Yogi in the Bathroom

They sell neti pots at Target now, but some twenty years ago when I was a young, just-out-of-college hipster living in San Francisco, there was not a yoga studio on every corner as there is now—just one every ten blocks or so. When I decided to take yoga classes to help alleviate the stress of being in charge of a room full of preschoolers all day, I chose an ashram in the Mission district. Nobody at the ashram was from India, but they had all studied there, and one of my favorite teachers—the one with the very long beard and hair and the mellow demeanor, had achieved some sort of yogi status. 
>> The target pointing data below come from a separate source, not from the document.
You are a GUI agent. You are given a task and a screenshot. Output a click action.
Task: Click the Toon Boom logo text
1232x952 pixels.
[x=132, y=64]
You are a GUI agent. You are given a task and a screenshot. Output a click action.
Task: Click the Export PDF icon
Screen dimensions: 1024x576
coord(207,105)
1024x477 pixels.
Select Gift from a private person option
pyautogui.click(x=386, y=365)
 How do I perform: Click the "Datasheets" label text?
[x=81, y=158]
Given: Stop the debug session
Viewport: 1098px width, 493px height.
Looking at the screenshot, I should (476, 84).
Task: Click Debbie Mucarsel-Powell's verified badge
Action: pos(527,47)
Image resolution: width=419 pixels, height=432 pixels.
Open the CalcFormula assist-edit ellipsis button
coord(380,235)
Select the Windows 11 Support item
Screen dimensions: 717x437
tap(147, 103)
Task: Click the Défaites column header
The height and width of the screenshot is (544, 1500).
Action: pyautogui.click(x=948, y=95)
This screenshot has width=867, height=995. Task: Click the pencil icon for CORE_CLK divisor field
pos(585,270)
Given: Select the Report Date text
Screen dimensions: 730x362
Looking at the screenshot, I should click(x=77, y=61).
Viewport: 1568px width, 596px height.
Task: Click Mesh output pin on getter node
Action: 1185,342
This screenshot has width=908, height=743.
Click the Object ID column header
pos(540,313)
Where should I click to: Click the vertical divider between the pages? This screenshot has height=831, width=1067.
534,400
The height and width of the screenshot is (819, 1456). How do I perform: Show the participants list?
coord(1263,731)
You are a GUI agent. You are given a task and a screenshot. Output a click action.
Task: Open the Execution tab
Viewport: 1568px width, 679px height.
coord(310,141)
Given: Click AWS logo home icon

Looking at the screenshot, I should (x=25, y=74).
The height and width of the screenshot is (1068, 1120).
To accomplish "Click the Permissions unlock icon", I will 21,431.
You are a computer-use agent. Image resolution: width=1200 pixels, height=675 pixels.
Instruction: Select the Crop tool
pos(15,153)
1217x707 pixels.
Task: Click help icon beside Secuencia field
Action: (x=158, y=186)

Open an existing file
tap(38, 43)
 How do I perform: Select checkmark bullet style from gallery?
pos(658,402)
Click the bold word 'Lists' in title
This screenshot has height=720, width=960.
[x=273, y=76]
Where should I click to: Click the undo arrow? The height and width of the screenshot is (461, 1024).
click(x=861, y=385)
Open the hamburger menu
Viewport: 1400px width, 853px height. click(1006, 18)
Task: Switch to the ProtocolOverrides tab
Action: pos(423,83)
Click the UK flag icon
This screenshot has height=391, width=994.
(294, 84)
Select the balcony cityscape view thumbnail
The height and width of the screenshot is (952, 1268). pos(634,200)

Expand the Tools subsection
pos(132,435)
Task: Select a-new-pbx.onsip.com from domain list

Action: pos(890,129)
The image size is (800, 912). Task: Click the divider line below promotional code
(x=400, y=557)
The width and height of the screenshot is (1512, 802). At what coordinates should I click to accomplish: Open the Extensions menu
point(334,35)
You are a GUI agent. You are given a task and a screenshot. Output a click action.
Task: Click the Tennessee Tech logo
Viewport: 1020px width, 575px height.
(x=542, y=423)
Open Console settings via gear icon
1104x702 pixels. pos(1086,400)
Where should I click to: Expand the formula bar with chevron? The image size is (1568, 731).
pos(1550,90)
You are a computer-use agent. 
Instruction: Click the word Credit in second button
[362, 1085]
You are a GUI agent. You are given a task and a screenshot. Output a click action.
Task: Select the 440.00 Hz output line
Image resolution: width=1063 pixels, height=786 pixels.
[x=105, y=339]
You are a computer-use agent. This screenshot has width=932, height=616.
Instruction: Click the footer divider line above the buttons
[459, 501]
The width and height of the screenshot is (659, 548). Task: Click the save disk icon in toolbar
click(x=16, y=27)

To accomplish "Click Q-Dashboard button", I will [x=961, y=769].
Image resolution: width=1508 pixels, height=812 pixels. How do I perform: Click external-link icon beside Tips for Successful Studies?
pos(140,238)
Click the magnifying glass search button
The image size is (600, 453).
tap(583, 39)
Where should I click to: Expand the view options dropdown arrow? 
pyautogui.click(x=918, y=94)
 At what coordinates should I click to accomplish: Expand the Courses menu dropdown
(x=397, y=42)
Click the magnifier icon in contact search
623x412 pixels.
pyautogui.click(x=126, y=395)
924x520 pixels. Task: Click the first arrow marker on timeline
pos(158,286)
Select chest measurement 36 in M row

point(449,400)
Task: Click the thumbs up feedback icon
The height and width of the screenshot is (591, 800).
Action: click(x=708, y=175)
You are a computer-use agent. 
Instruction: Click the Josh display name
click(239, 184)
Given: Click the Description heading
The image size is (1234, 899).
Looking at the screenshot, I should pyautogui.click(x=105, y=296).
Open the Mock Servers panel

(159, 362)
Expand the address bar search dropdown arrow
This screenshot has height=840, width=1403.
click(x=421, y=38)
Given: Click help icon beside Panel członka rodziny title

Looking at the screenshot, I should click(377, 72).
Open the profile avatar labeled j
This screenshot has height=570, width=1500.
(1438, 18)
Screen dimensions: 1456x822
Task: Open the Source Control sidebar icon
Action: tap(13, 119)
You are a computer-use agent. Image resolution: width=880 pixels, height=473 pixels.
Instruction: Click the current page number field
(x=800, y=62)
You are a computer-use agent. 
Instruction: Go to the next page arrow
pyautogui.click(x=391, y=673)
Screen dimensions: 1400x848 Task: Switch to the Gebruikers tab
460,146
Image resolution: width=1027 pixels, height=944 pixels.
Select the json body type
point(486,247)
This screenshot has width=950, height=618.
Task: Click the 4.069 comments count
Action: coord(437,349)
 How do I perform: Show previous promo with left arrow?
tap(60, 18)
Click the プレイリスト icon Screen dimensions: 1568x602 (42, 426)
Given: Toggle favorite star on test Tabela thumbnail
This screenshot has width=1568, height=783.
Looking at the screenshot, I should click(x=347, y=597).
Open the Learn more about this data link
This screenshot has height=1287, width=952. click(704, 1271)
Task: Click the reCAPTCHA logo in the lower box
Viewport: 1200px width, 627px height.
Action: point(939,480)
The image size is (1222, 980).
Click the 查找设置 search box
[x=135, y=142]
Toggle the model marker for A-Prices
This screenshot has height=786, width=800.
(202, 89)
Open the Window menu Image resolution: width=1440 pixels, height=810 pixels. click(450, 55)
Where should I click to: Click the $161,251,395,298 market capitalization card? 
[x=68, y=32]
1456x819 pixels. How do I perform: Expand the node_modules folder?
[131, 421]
One day, after I had been taking classes there several days a week after work, for a year or so, my teacher went around our class of intermediate students and asked if there was anything specific we would like to learn. I raised my hand from my little yoga cushion and said that I would like to learn some more exercises for helping with sinus problems. (I had been having allergies and sinus headaches ever since I’d moved from my college town in Vermont to the big city.) Another girl in the class said that she’d also like to learn those exercises. Our teacher said he could hold a special advanced class and we should talk to him after class to set up a time. We did just that.

I’m not sure what I had in mind when the teacher said “special advanced class for sinus problems.” No doubt I was excited about the words “special” and “advanced.” I think I may have pictured doing more of the techniques he had already shown us—breathing exercises and massaging our sinus points, perhaps a few inverted poses to get things flowing. What I did not picture was that a few days later I would be standing in the bathroom of the ashram with my esteemed teacher and my classmate (and yes, it was crowded), watching my teacher pour a little white ceramic pot full of salt water into one nostril and then watching the liquid come out the other esteemed nostril.

I am not by nature a judgmental person, or at least I wasn’t when I was young. In fact I was very open-minded. And game. After the teacher handed us our own neti pots (new and clean), I tried it. It was a little awkward, but I got the hang of it. I remember standing in that bathroom with salty water dripping out of my nostril thinking, “This is yoga?!”